Font Size
Line Height

Page 31 of The Devoted Game

... you must find her before she drowns in her regret ...

“May I take this?” Vivian quickly refolded the brochure.

“Take a handful. We got loads of ’em.”

“Thanks.” Vivian hurried out the door, her renewed enthusiasm morphing into heart-pounding anticipation as she punched McBride’s name in her contact list. She had added him at some point last night. She had almost deleted him after his smart-ass comment in the elevator this morning. They would be talking about boundaries again very soon.

As soon as McBride answered his cell, she blurted, “I think we started with the wrong place. Can you meet me at”—she paused at the driver’s side door of her SUV and glanced at the front of the brochure—“Sloss Furnaces on Thirty-Second Street?”

McBride had news of his own. He had ID’d the victim. He would provide details when they rendezvoused at Thirty-Second Street. She opened the vehicle door, tossed her phone onto the seat, and jumped behind the wheel. Maybe things were starting to come together. ’Bout time.

En route she put in a call to the leader of the search team provided by Birmingham PD and requested support at the Sloss Furnaces location. The team leader didn’t sound too thrilled, it was Friday and his team was ready to call it a day, but he agreed to meet her there. This could be another dead end, but waiting was out of the question. They had to try.

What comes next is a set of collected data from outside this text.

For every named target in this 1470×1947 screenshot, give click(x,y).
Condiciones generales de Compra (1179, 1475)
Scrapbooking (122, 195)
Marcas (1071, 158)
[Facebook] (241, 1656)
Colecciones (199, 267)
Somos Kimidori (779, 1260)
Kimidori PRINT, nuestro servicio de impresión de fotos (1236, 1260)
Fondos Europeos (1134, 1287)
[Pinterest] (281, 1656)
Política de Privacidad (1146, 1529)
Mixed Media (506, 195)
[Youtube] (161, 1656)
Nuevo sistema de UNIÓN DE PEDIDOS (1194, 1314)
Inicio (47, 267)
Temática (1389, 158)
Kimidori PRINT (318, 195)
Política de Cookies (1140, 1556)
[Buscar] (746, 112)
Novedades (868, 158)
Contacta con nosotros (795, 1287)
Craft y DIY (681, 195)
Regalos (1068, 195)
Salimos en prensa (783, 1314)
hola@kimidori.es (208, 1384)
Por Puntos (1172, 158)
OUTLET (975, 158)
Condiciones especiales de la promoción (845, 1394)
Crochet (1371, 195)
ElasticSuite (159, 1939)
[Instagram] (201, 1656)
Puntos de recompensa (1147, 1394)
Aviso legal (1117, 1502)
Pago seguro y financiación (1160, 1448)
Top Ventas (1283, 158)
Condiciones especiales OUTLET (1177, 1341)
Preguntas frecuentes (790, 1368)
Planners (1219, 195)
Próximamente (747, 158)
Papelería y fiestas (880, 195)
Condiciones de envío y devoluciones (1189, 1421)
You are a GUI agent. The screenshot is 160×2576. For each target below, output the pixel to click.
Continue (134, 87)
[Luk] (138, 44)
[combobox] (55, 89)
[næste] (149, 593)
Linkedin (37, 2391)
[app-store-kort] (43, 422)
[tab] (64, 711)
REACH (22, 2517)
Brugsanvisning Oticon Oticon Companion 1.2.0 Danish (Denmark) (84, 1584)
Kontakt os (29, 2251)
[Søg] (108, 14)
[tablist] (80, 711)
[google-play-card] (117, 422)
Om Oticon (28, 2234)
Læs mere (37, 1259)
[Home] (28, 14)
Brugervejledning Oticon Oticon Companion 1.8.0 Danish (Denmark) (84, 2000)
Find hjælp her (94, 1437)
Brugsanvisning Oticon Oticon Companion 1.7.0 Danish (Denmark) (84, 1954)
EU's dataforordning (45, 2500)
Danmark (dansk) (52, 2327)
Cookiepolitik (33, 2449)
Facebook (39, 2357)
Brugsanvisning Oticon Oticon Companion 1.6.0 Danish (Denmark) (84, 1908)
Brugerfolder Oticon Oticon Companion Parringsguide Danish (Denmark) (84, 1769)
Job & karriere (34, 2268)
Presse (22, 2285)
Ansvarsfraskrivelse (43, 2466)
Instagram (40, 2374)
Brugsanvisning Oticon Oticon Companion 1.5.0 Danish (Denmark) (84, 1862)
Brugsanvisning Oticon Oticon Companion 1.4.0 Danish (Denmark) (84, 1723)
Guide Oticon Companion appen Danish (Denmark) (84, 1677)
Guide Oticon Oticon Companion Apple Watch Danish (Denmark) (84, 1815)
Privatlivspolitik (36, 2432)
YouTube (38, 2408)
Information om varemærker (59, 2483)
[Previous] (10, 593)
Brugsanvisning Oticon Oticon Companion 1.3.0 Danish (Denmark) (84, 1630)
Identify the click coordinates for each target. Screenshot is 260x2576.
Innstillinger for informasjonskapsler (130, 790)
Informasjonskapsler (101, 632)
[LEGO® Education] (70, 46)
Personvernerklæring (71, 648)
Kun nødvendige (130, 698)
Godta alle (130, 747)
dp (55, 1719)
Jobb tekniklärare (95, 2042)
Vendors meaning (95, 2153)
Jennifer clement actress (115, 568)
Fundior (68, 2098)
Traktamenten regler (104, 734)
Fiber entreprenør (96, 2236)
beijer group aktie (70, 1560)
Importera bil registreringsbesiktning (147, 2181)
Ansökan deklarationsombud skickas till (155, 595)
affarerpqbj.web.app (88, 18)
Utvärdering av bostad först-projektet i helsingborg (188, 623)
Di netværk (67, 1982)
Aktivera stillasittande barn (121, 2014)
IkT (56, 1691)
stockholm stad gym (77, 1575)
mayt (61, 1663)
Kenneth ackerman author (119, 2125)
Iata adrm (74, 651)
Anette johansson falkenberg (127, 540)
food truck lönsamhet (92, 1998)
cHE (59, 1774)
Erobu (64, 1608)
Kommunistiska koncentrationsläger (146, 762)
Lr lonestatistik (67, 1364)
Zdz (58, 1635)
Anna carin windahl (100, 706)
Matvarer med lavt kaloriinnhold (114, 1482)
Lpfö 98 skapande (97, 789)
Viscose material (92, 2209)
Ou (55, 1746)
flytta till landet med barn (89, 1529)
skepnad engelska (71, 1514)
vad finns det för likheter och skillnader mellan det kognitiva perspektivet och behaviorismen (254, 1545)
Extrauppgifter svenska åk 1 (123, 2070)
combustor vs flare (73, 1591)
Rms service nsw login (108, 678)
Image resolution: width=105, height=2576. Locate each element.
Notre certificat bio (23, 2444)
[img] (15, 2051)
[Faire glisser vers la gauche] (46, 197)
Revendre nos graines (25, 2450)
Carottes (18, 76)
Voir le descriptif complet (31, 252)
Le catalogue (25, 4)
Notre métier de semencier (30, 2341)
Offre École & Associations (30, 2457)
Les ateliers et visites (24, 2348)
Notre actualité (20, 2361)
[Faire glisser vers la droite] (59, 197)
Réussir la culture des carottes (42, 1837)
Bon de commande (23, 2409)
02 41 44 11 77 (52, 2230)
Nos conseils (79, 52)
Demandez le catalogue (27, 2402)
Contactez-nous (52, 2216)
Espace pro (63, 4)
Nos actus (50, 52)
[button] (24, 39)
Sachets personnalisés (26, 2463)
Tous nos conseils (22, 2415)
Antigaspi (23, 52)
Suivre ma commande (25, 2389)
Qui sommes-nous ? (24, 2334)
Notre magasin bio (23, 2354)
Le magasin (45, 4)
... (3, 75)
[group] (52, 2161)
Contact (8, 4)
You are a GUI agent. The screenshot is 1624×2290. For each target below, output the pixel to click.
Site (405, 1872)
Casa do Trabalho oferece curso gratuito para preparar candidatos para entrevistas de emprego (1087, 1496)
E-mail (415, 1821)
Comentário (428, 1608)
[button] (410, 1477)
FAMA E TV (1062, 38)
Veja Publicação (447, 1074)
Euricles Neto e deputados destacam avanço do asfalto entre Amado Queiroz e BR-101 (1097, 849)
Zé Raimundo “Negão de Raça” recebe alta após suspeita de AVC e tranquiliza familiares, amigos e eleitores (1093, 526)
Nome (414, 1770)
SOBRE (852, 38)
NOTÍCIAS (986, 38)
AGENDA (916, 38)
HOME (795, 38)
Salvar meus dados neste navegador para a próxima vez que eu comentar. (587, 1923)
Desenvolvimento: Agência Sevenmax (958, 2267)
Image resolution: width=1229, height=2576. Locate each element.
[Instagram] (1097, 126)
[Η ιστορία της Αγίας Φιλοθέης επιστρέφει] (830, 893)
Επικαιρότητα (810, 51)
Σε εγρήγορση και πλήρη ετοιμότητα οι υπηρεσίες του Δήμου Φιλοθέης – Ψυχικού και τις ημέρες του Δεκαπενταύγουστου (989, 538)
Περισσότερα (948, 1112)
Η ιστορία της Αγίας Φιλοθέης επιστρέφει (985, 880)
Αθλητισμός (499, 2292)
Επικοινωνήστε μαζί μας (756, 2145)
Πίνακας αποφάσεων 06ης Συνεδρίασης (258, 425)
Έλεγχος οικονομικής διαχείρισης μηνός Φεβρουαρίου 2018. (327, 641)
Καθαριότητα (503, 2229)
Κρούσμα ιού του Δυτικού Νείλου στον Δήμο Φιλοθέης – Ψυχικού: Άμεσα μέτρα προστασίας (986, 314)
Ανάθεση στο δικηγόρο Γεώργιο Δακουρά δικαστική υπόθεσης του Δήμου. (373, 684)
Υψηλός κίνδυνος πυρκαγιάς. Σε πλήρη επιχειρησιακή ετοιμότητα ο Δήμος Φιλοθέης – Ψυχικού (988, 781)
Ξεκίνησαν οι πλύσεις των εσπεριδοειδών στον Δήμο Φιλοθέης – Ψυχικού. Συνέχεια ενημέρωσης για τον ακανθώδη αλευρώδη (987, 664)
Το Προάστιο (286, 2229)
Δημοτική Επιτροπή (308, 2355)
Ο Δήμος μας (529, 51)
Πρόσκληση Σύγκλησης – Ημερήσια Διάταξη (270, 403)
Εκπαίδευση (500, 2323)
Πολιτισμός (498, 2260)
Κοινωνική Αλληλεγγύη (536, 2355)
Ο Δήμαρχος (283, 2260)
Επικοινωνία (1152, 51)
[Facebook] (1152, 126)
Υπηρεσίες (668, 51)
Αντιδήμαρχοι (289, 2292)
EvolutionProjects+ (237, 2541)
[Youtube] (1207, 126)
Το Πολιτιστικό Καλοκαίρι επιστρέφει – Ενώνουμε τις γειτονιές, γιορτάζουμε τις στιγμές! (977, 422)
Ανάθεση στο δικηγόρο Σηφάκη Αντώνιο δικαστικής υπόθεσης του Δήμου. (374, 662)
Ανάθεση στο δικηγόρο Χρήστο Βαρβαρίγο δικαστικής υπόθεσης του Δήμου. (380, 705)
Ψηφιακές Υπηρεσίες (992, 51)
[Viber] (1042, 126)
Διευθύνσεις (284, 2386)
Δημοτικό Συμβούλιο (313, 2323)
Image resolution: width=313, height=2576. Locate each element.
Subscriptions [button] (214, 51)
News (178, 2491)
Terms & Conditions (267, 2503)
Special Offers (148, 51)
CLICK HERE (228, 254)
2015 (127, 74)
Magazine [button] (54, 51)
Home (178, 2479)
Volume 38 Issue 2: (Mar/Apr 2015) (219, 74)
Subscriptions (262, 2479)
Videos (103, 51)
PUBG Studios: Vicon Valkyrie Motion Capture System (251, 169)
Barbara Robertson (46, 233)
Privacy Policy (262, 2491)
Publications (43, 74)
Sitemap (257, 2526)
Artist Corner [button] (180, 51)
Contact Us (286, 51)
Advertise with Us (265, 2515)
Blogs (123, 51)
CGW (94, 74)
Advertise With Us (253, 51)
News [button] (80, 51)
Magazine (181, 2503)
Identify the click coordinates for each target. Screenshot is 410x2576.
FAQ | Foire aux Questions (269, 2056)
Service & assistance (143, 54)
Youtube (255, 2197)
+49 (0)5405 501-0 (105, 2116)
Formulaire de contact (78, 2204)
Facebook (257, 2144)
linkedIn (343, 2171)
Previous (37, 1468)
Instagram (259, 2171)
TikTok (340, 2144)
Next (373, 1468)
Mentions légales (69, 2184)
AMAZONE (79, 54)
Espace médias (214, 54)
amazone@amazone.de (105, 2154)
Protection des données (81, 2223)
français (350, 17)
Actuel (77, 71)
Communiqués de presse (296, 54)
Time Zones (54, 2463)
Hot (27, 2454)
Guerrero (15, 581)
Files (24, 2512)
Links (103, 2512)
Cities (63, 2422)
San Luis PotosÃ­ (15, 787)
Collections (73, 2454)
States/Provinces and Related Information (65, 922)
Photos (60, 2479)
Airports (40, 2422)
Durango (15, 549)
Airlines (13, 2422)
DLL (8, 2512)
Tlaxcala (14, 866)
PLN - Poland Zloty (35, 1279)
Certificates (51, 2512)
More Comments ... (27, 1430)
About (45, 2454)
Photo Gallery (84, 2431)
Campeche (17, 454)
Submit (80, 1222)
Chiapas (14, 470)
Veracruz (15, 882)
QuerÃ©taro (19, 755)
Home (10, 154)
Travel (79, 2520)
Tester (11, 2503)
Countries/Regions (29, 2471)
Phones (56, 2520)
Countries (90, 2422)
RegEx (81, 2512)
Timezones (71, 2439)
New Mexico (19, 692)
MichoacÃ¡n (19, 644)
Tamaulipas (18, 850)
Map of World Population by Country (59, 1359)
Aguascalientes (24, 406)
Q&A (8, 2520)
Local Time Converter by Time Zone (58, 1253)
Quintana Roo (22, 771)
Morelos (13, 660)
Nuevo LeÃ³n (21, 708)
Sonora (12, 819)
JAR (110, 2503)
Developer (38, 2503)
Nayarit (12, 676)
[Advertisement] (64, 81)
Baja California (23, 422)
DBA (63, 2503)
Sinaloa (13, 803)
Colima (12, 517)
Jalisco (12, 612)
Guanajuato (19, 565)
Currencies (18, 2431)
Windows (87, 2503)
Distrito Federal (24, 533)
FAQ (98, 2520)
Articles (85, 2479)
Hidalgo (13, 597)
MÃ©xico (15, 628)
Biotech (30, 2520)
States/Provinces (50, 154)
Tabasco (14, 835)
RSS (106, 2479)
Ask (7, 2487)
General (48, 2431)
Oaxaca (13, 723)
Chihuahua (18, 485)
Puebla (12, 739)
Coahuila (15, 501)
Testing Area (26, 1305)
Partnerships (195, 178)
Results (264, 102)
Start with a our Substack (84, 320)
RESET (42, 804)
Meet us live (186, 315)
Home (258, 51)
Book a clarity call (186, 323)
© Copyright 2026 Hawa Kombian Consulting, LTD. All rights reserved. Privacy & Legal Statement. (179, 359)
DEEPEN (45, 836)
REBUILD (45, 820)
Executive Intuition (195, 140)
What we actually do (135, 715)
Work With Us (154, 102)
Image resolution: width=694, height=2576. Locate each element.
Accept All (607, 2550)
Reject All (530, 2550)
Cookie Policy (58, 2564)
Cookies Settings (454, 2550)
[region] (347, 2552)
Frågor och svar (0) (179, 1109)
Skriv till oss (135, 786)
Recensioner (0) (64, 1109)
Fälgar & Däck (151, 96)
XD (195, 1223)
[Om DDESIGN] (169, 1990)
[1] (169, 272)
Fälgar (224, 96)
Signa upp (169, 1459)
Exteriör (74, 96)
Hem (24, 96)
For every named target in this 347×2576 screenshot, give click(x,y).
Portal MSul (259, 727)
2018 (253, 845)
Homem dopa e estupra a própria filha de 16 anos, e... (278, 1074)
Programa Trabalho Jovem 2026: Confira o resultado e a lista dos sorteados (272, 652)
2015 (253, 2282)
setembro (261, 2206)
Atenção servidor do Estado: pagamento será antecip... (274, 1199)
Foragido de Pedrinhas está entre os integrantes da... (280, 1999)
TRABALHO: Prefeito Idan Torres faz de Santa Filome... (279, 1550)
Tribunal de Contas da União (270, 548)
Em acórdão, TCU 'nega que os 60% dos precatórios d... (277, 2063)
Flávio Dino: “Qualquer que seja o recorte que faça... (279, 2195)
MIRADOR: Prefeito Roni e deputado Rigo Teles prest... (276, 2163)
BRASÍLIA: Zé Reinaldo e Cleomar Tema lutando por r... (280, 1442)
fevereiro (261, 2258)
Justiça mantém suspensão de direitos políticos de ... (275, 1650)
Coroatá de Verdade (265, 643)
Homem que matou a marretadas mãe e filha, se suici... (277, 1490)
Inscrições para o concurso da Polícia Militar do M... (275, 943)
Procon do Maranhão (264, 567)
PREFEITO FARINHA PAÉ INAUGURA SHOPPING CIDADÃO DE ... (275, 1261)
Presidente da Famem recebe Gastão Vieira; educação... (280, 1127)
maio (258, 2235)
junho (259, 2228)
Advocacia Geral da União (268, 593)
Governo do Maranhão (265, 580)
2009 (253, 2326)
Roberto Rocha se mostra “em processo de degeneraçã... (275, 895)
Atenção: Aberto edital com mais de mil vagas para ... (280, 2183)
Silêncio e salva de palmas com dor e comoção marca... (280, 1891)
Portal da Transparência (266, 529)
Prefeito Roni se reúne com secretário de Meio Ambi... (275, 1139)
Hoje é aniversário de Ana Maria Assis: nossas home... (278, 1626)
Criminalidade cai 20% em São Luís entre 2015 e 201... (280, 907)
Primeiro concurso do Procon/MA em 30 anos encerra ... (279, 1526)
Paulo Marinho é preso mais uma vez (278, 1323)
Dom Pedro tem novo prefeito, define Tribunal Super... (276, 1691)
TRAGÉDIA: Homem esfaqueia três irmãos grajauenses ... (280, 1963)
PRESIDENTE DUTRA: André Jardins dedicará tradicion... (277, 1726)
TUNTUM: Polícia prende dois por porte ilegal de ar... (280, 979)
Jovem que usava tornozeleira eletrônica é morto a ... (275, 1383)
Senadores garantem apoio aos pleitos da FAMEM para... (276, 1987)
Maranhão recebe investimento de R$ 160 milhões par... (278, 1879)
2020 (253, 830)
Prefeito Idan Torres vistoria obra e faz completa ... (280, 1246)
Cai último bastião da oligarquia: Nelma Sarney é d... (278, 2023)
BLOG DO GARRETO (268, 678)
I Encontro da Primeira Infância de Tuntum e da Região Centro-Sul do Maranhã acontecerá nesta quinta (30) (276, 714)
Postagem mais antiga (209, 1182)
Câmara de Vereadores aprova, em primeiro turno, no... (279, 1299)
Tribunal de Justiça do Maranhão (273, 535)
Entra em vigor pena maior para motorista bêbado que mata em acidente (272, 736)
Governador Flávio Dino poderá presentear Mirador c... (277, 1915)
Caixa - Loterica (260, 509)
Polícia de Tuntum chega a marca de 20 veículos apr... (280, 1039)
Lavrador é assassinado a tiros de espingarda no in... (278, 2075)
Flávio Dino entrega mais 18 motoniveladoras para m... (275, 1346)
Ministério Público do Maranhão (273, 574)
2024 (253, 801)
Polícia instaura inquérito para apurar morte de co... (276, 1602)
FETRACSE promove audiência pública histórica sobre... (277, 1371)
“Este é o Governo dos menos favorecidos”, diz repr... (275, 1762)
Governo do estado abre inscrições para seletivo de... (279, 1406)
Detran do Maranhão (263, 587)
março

Calling Worth would be a last step, right before they launched the search on-site. If she was lucky, McBride would brief him and save her the angst. The SAC wouldn’t appreciate her sidestepping him, but she couldn’t afford to waste the time and McBride was supposed to be calling the shots anyway.

At every traffic light that caught her, she glanced over the history of the old steel mill to refresh her memory.

Sloss Furnaces and the production of steel from the iron ore of Red Mountain had been pivotal to the rapid growth of Birmingham.

. . . forged the path from atop Red Mountain . . .

Hundreds of men had died there, most burned to death, but the work never ceased.

. . . built on blood, sweat, and determination . . .

Jesus, they should have been looking at that email from a much broader scope. She had wasted all those hours.

Get a grip.This sudden charge of inspiration could turn out to be nothing more than wishful thinking. But with nothing else to go on, this was the next logical step. All she could do was make decisions based on the facts she had available.

The same way McBride had three years ago.

For the first time since she started her career in the Bureau, she understood how easy it would be to fail. The realization made her respect McBride’s incredible record all the more. The dedication and determination required to even begin to set that kind of precedent boggled the mind. Maybe that was the reason he had done a one-eighty after leaving the Bureau. Just maybe he didn’t know how to be anything else, so he didn’t even try.

She pushed the troubling thoughts aside. Now wasn’t the time to be distracted. And his personal problems were not her concern. Going down that path would only lead to places she did not need to go.

Considering they only had about two hours of daylight left, she put in another call to the search team leader and suggested he send two smaller teams to Shelby Iron Works and Tannehill Ironworks. Neither of those locations was as high profile in Birmingham’s history as Sloss Furnaces, but why ignore any possibility? The hours were ticking down. She was banking on the idea that the unsub would go with the higher profile location, just as he had when selecting a cemetery ... But then there had been extenuating circumstances at Oak Hill with the resealing of the tombs.

Damn, every time she believed she had a valid point, something else bobbed to the surface of her tumultuous thoughts to negate it.

She had made the decision to go with Sloss ... Now she had to face the possibility of having made the wrong one.

15hours remaining. . .

Sloss Furnaces

20 Thirty-Second Street, 7:00 p.m.

McBride and Pratt were waiting when she arrived at the parking area under the First Avenue viaduct. Aldridge was briefing Birmingham PD’s search team. The Pepsi had prompted Vivian’s second wind. She was ready to solve this puzzle.

The steady thump-thump of cars passing on the viaduct overhead resonated in the air like a heartbeat. A train’s lonesome croon somewhere in the distance underscored that repetitive thud.

When she reached the gate where McBride waited, he showed her a four-by-six photo of a blond woman.

“A Jones?” she asked.

He shot her a look that said, if only it had been that easy. “A Jones turned out to be Katherine Jones. Forty-nine. Widowed. No children. She’s employed by the Walmart on Hackworth Road. She got off work at eleven last night, and no one has seen her since. We might never have gotten to her name in time using the telephone directory if her sister hadn’t reported her missing.”

“How did her sister know she was missing?” Vivian frowned. Those who lived alone sometimes went for days before anyone noticed they were missing.